Critiques et avis

de
laraclamourMichael Clayton, premier film de Tony Gilroy, scénariste de la saga grand public « Jason Bourne », reste ancré dans un univers de thriller déjà bien exploité par ce dernier.
Dès les premiers instants, nous sommes plongés dans une atmosphère sous tension (la bande son nous fait pénétrer et nous enferme dans l’action, une voix angoissante sur un répondeur contribue à nous perdre).

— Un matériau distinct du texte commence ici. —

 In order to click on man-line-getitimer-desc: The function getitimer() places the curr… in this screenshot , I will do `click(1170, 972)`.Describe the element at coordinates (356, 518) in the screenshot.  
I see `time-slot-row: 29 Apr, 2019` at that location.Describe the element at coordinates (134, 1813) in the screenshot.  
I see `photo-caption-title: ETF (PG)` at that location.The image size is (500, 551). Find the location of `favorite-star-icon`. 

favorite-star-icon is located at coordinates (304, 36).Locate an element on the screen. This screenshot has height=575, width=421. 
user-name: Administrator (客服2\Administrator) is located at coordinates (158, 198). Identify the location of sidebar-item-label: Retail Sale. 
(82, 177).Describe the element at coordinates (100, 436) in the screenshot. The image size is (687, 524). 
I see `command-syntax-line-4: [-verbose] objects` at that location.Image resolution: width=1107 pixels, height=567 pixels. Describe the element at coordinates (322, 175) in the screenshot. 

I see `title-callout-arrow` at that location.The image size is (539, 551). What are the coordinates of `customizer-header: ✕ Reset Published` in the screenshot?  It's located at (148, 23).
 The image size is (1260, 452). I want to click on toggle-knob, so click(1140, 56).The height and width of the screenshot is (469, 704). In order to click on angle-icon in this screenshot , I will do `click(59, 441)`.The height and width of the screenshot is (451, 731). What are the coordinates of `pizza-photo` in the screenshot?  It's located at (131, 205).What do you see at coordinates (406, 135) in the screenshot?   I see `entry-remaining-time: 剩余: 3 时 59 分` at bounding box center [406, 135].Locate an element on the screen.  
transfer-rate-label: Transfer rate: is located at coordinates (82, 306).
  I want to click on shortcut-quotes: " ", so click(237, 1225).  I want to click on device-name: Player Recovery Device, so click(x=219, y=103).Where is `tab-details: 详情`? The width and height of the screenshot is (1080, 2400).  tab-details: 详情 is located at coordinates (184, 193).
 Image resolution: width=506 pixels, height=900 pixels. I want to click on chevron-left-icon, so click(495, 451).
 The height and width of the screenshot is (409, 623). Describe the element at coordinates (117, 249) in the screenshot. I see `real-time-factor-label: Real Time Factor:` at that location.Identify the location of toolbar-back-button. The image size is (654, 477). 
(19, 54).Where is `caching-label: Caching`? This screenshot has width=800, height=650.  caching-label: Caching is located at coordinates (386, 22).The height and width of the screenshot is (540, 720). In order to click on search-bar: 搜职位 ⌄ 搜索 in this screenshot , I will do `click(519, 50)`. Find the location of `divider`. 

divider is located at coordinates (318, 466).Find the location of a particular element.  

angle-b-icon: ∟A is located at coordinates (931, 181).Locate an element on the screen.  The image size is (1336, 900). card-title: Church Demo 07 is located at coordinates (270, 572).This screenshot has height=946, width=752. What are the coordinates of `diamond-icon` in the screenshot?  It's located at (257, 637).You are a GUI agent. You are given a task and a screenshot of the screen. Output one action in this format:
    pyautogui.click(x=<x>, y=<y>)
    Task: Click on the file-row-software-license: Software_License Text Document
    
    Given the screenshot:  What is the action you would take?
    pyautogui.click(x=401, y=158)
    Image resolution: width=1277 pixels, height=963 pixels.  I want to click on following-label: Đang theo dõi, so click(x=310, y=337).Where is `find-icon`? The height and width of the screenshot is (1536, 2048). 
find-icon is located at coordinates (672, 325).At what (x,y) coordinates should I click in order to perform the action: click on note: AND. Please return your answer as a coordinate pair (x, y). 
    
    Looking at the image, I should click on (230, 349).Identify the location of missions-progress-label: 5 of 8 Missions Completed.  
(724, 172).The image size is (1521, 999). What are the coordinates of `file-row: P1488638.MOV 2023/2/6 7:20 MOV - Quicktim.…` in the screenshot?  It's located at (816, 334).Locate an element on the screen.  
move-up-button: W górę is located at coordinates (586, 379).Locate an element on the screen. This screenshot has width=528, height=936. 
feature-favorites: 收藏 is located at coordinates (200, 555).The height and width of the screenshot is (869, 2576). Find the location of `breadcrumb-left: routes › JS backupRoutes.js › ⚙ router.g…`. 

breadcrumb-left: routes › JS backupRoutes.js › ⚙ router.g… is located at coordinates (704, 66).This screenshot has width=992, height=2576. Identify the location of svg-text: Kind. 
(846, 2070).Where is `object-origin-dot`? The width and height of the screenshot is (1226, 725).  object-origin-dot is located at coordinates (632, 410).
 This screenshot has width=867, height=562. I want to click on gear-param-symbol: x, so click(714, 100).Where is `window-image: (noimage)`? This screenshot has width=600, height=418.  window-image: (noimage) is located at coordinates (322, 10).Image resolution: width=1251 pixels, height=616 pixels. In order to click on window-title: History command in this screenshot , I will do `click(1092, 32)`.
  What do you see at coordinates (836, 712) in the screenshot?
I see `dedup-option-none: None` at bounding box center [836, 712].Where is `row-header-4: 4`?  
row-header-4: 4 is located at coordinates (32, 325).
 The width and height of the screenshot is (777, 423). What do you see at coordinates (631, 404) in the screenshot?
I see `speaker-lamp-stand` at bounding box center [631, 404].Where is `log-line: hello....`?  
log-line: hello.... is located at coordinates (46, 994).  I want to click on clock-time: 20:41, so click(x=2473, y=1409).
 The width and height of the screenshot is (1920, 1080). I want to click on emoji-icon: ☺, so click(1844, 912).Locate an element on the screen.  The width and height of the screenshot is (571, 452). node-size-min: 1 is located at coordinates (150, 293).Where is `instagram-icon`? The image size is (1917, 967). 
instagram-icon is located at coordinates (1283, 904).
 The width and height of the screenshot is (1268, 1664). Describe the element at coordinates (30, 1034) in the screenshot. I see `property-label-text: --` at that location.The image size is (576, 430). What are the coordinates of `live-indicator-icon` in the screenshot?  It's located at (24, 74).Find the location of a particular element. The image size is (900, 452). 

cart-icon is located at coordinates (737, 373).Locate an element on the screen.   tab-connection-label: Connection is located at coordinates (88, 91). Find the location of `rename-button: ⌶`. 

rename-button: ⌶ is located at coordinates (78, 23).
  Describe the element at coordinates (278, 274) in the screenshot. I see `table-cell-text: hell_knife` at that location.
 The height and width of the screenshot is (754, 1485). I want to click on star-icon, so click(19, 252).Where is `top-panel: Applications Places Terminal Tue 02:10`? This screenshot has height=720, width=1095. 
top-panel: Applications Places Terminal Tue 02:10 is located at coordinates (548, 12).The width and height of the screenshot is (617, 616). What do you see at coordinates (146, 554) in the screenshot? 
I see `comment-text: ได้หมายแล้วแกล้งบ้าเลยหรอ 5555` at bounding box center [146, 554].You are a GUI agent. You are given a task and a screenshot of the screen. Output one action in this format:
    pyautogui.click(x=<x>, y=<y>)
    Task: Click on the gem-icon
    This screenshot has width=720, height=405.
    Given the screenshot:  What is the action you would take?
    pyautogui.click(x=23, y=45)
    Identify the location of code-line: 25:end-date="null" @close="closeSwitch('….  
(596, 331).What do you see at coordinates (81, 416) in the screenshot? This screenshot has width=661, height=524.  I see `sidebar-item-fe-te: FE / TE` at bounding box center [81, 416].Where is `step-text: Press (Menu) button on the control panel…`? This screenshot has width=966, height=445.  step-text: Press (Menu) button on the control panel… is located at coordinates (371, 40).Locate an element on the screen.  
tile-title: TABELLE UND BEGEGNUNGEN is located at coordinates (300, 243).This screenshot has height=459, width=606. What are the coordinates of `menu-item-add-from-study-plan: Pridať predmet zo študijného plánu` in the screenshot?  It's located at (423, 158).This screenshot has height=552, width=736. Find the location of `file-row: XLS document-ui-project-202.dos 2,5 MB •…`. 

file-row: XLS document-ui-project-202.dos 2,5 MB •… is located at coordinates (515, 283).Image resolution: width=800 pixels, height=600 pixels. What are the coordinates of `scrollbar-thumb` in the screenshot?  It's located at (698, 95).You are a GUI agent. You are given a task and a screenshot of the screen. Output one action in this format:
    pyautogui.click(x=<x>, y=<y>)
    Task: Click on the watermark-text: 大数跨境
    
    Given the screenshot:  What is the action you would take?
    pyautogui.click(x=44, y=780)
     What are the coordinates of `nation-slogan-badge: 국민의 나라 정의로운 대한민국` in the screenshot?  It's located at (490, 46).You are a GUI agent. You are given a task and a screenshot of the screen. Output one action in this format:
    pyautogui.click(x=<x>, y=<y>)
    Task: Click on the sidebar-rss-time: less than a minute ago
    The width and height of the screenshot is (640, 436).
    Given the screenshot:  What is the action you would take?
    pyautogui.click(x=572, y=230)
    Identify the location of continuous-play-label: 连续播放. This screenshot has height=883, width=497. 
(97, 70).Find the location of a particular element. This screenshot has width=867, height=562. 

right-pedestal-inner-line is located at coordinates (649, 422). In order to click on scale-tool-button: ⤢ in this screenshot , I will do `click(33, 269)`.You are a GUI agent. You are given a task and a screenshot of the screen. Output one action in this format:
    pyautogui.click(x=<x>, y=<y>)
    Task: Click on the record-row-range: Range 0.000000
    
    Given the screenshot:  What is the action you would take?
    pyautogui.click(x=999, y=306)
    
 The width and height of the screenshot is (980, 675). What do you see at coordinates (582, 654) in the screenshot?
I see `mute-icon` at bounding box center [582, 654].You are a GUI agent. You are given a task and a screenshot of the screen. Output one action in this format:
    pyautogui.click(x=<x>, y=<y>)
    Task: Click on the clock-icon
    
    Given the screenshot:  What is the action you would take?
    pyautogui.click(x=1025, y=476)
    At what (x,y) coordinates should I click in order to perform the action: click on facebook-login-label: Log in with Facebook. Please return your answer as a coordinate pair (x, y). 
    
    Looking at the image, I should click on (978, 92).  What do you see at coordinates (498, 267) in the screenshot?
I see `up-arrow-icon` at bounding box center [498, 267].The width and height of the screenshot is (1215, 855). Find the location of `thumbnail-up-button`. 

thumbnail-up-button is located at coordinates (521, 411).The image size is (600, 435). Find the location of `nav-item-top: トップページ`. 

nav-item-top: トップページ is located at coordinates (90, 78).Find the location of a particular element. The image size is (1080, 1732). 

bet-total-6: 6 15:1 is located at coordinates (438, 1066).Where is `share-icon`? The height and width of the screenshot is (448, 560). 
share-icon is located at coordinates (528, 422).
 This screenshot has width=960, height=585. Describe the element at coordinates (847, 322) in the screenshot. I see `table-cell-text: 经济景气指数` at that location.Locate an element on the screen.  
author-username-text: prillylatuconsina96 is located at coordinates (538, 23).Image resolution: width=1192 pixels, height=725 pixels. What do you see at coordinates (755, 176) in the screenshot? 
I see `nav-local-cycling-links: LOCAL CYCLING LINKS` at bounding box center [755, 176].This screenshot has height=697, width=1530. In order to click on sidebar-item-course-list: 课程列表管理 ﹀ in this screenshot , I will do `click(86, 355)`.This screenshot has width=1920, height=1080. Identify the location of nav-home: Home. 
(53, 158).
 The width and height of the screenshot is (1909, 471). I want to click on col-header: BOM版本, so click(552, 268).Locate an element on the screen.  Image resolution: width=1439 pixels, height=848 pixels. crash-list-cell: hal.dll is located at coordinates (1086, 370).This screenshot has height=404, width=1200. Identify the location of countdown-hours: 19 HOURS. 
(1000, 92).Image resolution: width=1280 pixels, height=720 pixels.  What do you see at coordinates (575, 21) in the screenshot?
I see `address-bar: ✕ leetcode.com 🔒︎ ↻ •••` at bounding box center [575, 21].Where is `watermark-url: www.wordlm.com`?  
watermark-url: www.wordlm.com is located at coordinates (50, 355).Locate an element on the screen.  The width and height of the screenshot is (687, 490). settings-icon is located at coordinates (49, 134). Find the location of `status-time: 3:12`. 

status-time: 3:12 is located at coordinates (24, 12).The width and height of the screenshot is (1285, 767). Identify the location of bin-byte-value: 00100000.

Deux thèmes en parallèle : le retournement d’un avocat (Arthur Edens) contre la grande firme pour laquelle il travaille et le portrait d’un homme dévasté, Michael Clayton (homme à tout faire de son cabinet, divorcé, ne réussissant pas à créer de lien avec son fils, joueur, ruiné par de mauvais placements…). Ce dernier est interprété à merveille par Georges Cloney (par ailleurs producteur exécutif de ce film) qui considère ce rôle comme un engagement politique.
Ce personnage est opposé à Karen Crowder (Tilda Swinton), dont la dureté et la froideur avec laquelle elle ordonne l’assassinat d’Arthur Edens, nous glace d’effroi.
Par ailleurs, on note l’originalité du scénario dans le choix du réalisateur de développer l’action sur les 4 jours qui précèdent le début du film.
Pour conclure, ce film, aux accents engagés, est une belle peinture de l’aspect névrotique de la société américaine. Il aurait pu être des plus intéressant, mais son côté thriller hollywoodien lui fait perdre de sa crédibilité : on se demande comment ces gens de pouvoir ont pu croire à la mort de Michael dans sa voiture (il se débarrasse d’une manière un peu ridicule de sa montre et de ses papiers dans les flammes de sa voiture) et ainsi qu’à la fin, où tout ce termine bien, le « gentil » a réussi à coincer la « méchante ».